All of them were armed and armored, watching him warily as if aware of the great threat he was even without his famous sword. None of them were arrogant, to try to provoke him. Arthur had been thankful for their arrival despite the cold treatment they gave him. They offered him a distraction which he sorely needed. Anything to keep his mind off what was haunting his sleep.

Ahead of them the dark corridor opened up into a wall of bright light that made him wince and turn his head. His feet carried him towards it, but he didn't look until the waft of brine tickled his nose. He blinked to see himself standing at the mouth of a small cave, an expanse of sand sprawled out before him, the sound of crashing waves and circling gulls.

"Arthur," a familiar voice called to him, beckoning him.

The guards nodded, so he moved forward. The sand cushioned his steps. He kept a hand over his forehead to try to shield the glaring sun. The air smelled of the sea.

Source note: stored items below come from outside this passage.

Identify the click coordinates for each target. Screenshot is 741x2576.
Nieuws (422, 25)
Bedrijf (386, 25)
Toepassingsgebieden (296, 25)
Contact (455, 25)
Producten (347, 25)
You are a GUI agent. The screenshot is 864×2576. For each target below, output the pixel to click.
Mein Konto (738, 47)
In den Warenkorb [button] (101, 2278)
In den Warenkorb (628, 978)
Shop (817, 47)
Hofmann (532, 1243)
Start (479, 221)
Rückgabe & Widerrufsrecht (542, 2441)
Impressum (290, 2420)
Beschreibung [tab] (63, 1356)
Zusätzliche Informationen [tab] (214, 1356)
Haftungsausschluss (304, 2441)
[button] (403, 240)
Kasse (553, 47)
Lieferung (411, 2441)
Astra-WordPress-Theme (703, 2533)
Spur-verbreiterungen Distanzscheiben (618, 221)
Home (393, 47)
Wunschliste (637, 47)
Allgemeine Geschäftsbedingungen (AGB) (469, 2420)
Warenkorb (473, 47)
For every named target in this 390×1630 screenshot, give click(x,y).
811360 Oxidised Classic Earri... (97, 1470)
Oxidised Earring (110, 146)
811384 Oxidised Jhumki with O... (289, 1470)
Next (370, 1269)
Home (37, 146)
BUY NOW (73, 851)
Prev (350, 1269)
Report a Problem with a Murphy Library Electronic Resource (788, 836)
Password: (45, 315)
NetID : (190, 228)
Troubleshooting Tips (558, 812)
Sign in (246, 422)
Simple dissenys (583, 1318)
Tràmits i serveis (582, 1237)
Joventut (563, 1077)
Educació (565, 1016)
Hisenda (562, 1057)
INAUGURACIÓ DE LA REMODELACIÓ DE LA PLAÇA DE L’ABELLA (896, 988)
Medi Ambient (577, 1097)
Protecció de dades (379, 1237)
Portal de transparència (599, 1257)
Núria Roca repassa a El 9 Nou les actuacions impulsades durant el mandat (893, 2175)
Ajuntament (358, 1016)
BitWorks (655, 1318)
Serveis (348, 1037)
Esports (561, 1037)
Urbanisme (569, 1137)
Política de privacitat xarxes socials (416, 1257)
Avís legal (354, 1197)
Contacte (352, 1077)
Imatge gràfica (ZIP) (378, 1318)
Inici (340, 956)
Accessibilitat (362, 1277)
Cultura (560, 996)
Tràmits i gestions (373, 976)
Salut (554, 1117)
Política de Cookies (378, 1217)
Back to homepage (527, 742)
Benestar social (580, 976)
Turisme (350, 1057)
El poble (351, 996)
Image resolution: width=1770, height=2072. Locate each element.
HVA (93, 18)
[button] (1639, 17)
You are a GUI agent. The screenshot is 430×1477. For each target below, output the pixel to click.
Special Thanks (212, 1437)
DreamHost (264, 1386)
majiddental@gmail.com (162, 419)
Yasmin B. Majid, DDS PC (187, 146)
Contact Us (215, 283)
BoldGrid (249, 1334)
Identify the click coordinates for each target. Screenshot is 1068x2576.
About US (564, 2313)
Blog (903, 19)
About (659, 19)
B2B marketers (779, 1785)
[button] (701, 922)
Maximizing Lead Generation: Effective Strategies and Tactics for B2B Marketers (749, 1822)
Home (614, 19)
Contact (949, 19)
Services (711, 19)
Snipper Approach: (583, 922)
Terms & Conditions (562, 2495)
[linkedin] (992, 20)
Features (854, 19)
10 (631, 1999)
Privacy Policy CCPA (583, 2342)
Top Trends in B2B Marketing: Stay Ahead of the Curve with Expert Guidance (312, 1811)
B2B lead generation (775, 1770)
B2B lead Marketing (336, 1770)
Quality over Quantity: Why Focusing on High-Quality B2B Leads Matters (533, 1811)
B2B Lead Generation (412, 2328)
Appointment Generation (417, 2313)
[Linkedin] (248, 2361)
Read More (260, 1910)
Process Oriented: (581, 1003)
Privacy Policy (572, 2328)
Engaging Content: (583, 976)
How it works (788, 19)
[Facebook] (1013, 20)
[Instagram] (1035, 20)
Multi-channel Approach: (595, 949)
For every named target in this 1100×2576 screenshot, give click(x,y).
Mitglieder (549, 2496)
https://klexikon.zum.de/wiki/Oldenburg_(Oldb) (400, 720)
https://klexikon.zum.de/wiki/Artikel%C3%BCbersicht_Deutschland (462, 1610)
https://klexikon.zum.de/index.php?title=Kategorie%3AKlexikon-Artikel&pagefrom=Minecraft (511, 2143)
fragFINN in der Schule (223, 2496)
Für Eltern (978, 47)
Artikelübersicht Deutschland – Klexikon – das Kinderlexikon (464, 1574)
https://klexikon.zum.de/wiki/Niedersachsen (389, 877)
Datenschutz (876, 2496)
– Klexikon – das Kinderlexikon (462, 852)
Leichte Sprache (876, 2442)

Waiting ahead of him was his sister. Before he could greet her, her arms were around him, hugging him, and he found himself hugging her just as tight. He felt her shudder against his chest, which sent a lance of pain through him. The guilt followed, surging through him.

"Ashara," he mumbled, having not thought much about her for so long to suddenly have his sister in front of him, was disorienting. He had been so transfixed on his friend, on the war that his sister and his nephew had been brushed aside without thought, and only now was he feeling that shame. Only after those days of being alone, adrift, while at night he was bombarded by the choices from his past.

"Arthur," she sniffled, but when she leaned back to see his face. There were no tears on her cheeks and her violet eyes were sharp and clear. She took his hand, leading him to where the waves crashed onto the beach, he gingerly followed. None of the guards who had escorted him had come to the beach. They all waited by the cave's opening.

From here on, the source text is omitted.